If you're wondering how that's possible, keep reading, today we'll tell you the history of advertising and everything you always wanted to know about its emergence!
Beginnings of advertising in the world
Advertisements have a role: to promote products, services and brands with the aim of stimulating commercial relations . So, when we talk about advertising, it is impossible to ignore its main fuel - commerce.
The oldest known announcement came from a papyrus whatsapp number philippines written by an Egyptian merchant named Hapu in the city of Thebes. It read as follows:
The slave Shem having run away from his master Hapu the weaver, the latter invites all the good citizens of Thebes to find him. He is a Hittite, five feet tall, of robust build and brown eyes. Half a gold piece is offered to anyone who gives information about his whereabouts. Whoever returns him to the shop of Hapu the weaver, where the most beautiful fabrics are woven to each person's taste , will be given a gold piece.
Have you ever noticed the phrase “where the most beautiful fabrics are woven to suit everyone’s taste” ? Well, that’s the one responsible for the first advertising claim. Hapu, while offering a reward to recover her slave, takes the opportunity to advertise her product and talk about her business.
You see, advertising is as old as commerce?
It was in Classical Greece that advertising began to take shape, at a time when the first merchants led a nomadic life and sold their products from city to city.

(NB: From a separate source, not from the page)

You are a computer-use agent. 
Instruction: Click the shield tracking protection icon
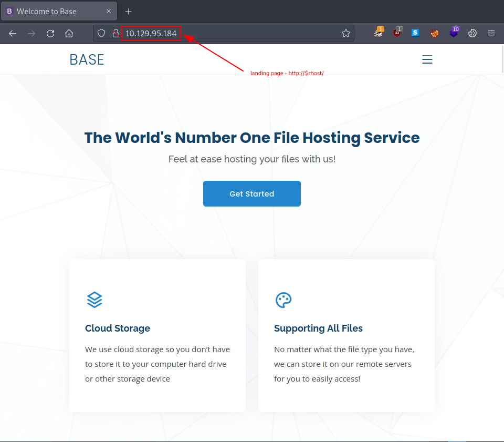[x=101, y=33]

Therefore, the method of the sellers was to shout out their merchandise. Although it was not something very "strategic", it was the way they had to make themselves known in the new towns they arrived at, later, the voice was the first advertising medium .
This custom spread throughout the Roman Empire, but here too signs were incorporated (which were used to locate a work, leisure or sales centre) and written signs (made on square pieces of wood or whitewashed stone, where political decisions of the authorities, advertisements for shows and merchandise were normally reported).